LLM-generated remediation steps when no catalog workflow matches
Natural language investigation via MCP/A2A protocols to refine the suggestion
Option to convert a validated suggestion into a new registered workflow

Goal: Novel incidents become automated workflows through operator-AI collaboration. The workflow library grows organically.

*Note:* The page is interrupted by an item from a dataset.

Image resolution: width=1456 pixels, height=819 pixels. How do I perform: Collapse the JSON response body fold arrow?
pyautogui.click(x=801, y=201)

Recommended Adoption Path¶

For teams new to Kubernaut, we recommend the following progression:

Phase	Timeline	What to do
Week 1	Observe	Install with `dryRun: true` (Stage 1). Kubernaut investigates and selects workflows but does not execute. Review RCAs and workflow selections via audit events.
Week 2–3	Approve	Disable dry-run, deploy a Rego approval policy (Stage 3). Production remediations require human approval; non-production auto-approves based on your policy.
Week 3–4	Validate	Review RAR decisions. Check Effectiveness Monitor scores. Build familiarity with Kubernaut's recommendations.
Month 2	Graduate non-prod	Confirm non-production workflows are consistently effective. Monitor autonomous execution.
Month 2–3	Graduate prod workflows	Customize the Rego policy to auto-approve specific, well-validated production workflows (e.g., `crashloop-rollback-v1`).
Month 3+	Expand	Add new workflow types in Stage 3 (approval). Graduate to Stage 4 as confidence grows.

Agentic Enhancements¶

v1.5 introduced agentic integration features that enhance every trust stage:

Feature	Status	Enhancement
MCP Interactive Mode (#703)	Shipped (v1.5)	Operators investigate and review remediations through any MCP-compatible chat interface
A2A Protocol	Shipped (v1.5)	External AI agents can delegate remediation to Kubernaut via `POST /a2a/invoke`
SAR Tool Authorization (PR #1222)	Shipped (v1.5)	Kubernetes-native per-persona tool authorization with 6 ClusterRoles
Kubernaut Console	Planned	Web dashboard with chat UI, live remediation streaming, and workflow management
Natural Language Investigation	Planned	Trigger investigations by describing the problem in plain text

These features are complementary to the Trust Ladder — they enhance how operators interact at each stage (e.g., MCP chat during dry-run review at Stage 1, Console dashboards for monitoring at Stage 4) without changing the fundamental graduation model.